*** Document
Victor : Sur le plan visuel, on a la chance de travailler avec des personnes proches de nous qui apportent vraiment un plus à notre univers. On essaie de développer une identité visuelle qui colle à la diversité de nos univers. Côté graphisme et photo, on travaille conjointement avec plusieurs personnes (Lola, Pierre, Clara, Sara, Tonio) qui apportent chacun leur pierre à l’édifice.

Pareil pour les clips ; on a bossé avec plusieurs personnes (Jakson Lu, GLX, Martin, Félix, Tonio, 93e Chambre…) qui nous ont fait bénéficier de leur vision artistique, qui évidemment varie d’une personne à l’autre. C’est moi qui m’occupe du côté illustration (affiches, covers, vêtements), ajoutant à tout ça une dimension graphique inspirée en partie de la bande dessinée.
******
*** Extraits de données
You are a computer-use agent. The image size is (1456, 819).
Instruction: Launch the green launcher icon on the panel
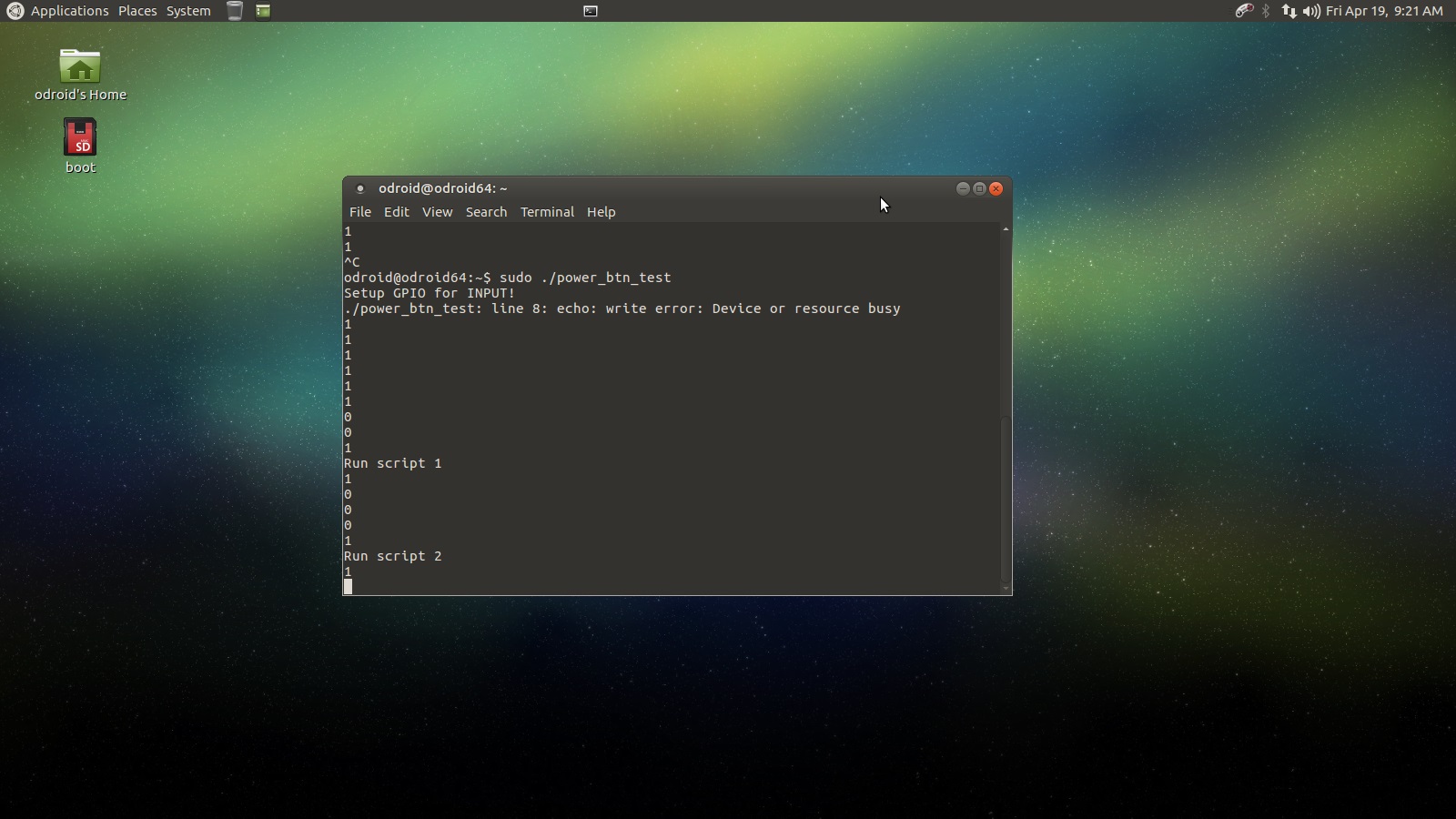click(x=264, y=11)
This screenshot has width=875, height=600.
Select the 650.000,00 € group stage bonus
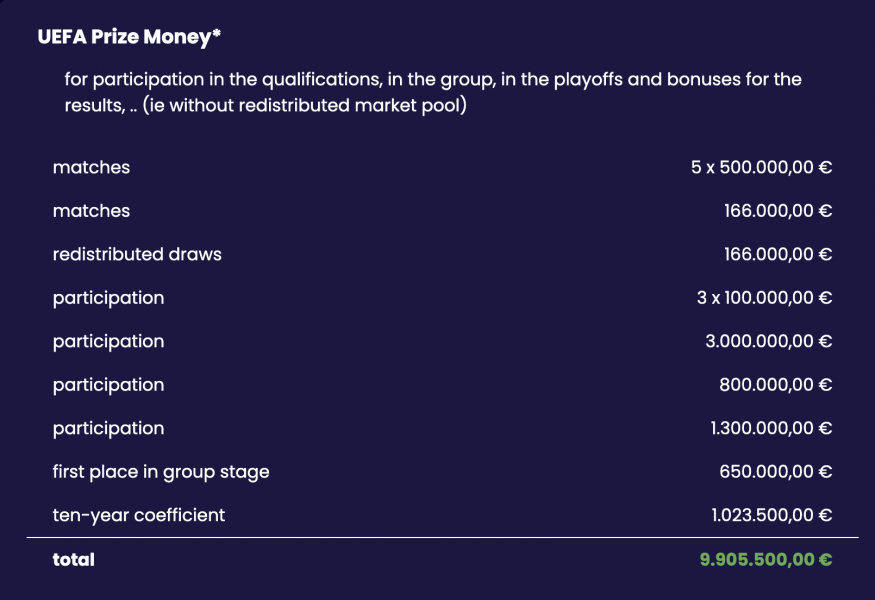(775, 472)
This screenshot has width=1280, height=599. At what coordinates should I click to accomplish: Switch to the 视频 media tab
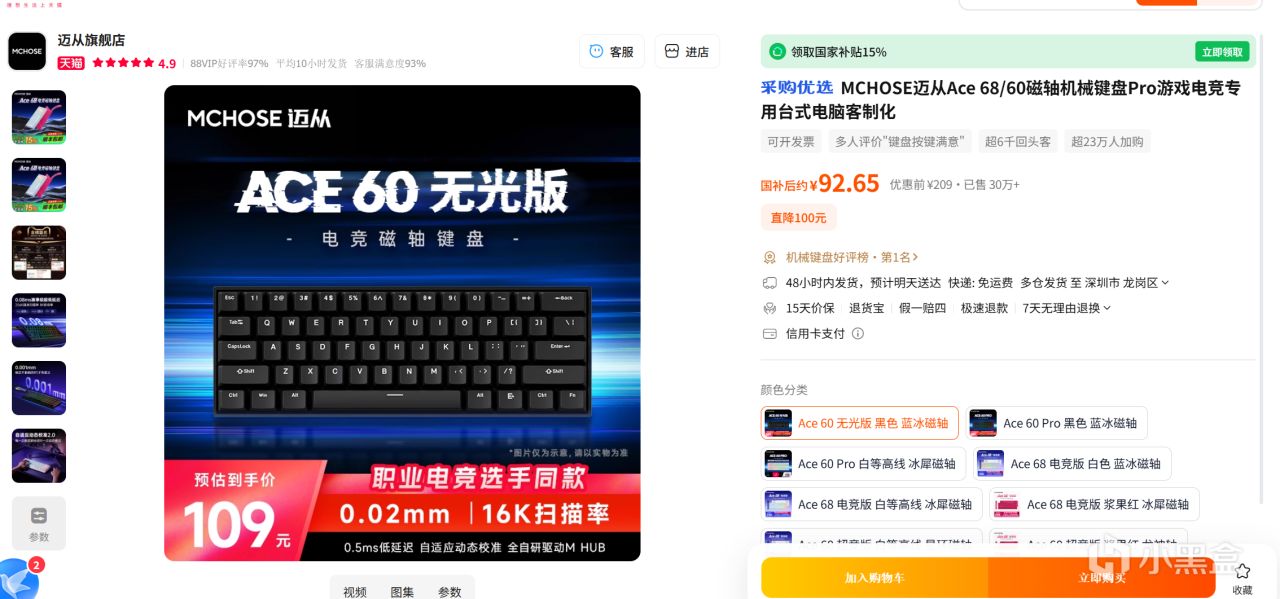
******
Consignes:
a) D'après le document, de quel domaine Victor s'occupe-t-il lui-même ?
b) Énumérez, s'il vous plaît, les personnes que le document nomme pour le graphisme et la photo.

Réponses complètes:
a) Victor s'occupe de l'illustration (affiches, covers, vêtements).

b) Lola, Pierre, Clara, Sara, Tonio